> [Job] Rewrite the entries from the line containing "Screen dimensions: 801x371" through the end of the entries, replacing "GUI agent" with "interface agent" and changing nothing else. Return only that span.

> [Records to use]
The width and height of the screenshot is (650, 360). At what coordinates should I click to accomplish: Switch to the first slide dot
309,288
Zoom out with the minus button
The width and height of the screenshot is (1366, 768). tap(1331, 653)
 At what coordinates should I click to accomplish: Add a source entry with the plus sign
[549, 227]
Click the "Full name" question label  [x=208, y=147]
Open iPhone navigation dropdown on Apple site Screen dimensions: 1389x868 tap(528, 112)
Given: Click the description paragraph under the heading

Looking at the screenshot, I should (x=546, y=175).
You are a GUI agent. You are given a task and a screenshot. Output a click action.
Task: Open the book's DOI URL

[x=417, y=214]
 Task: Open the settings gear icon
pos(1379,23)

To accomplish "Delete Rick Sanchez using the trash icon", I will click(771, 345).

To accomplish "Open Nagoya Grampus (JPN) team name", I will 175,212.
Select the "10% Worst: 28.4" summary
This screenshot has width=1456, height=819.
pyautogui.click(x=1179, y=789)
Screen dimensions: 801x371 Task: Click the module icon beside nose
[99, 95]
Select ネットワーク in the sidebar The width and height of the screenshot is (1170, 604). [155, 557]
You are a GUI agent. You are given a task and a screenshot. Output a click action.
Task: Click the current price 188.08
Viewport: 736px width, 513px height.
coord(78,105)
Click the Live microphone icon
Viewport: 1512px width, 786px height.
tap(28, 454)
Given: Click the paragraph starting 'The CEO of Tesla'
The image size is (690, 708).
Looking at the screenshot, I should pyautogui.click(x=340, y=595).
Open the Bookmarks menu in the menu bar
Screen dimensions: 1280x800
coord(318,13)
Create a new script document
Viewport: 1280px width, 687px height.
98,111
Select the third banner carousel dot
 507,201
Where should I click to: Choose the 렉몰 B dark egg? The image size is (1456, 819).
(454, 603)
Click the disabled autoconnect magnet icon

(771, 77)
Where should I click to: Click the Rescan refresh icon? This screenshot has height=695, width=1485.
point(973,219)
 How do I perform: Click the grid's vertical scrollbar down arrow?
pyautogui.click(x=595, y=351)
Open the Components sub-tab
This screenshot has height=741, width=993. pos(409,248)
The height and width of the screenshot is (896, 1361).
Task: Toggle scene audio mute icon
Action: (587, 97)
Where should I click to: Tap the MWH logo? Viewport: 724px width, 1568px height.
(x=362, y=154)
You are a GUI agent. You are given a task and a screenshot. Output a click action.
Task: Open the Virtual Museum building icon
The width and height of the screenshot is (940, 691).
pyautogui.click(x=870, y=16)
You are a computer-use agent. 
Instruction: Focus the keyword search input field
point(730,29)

> [Written answer]
Screen dimensions: 801x371 Task: Click the module icon beside nose
[99, 95]
Select ネットワーク in the sidebar The width and height of the screenshot is (1170, 604). [155, 557]
You are a interface agent. You are given a task and a screenshot. Output a click action.
Task: Click the current price 188.08
Viewport: 736px width, 513px height.
coord(78,105)
Click the Live microphone icon
Viewport: 1512px width, 786px height.
tap(28, 454)
Given: Click the paragraph starting 'The CEO of Tesla'
The image size is (690, 708).
Looking at the screenshot, I should pyautogui.click(x=340, y=595).
Open the Bookmarks menu in the menu bar
Screen dimensions: 1280x800
coord(318,13)
Create a new script document
Viewport: 1280px width, 687px height.
98,111
Select the third banner carousel dot
 507,201
Where should I click to: Choose the 렉몰 B dark egg? The image size is (1456, 819).
(454, 603)
Click the disabled autoconnect magnet icon

(771, 77)
Where should I click to: Click the Rescan refresh icon? This screenshot has height=695, width=1485.
point(973,219)
 How do I perform: Click the grid's vertical scrollbar down arrow?
pyautogui.click(x=595, y=351)
Open the Components sub-tab
This screenshot has height=741, width=993. pos(409,248)
The height and width of the screenshot is (896, 1361).
Task: Toggle scene audio mute icon
Action: (587, 97)
Where should I click to: Tap the MWH logo? Viewport: 724px width, 1568px height.
(x=362, y=154)
You are a interface agent. You are given a task and a screenshot. Output a click action.
Task: Open the Virtual Museum building icon
The width and height of the screenshot is (940, 691).
pyautogui.click(x=870, y=16)
You are a computer-use agent. 
Instruction: Focus the keyword search input field
point(730,29)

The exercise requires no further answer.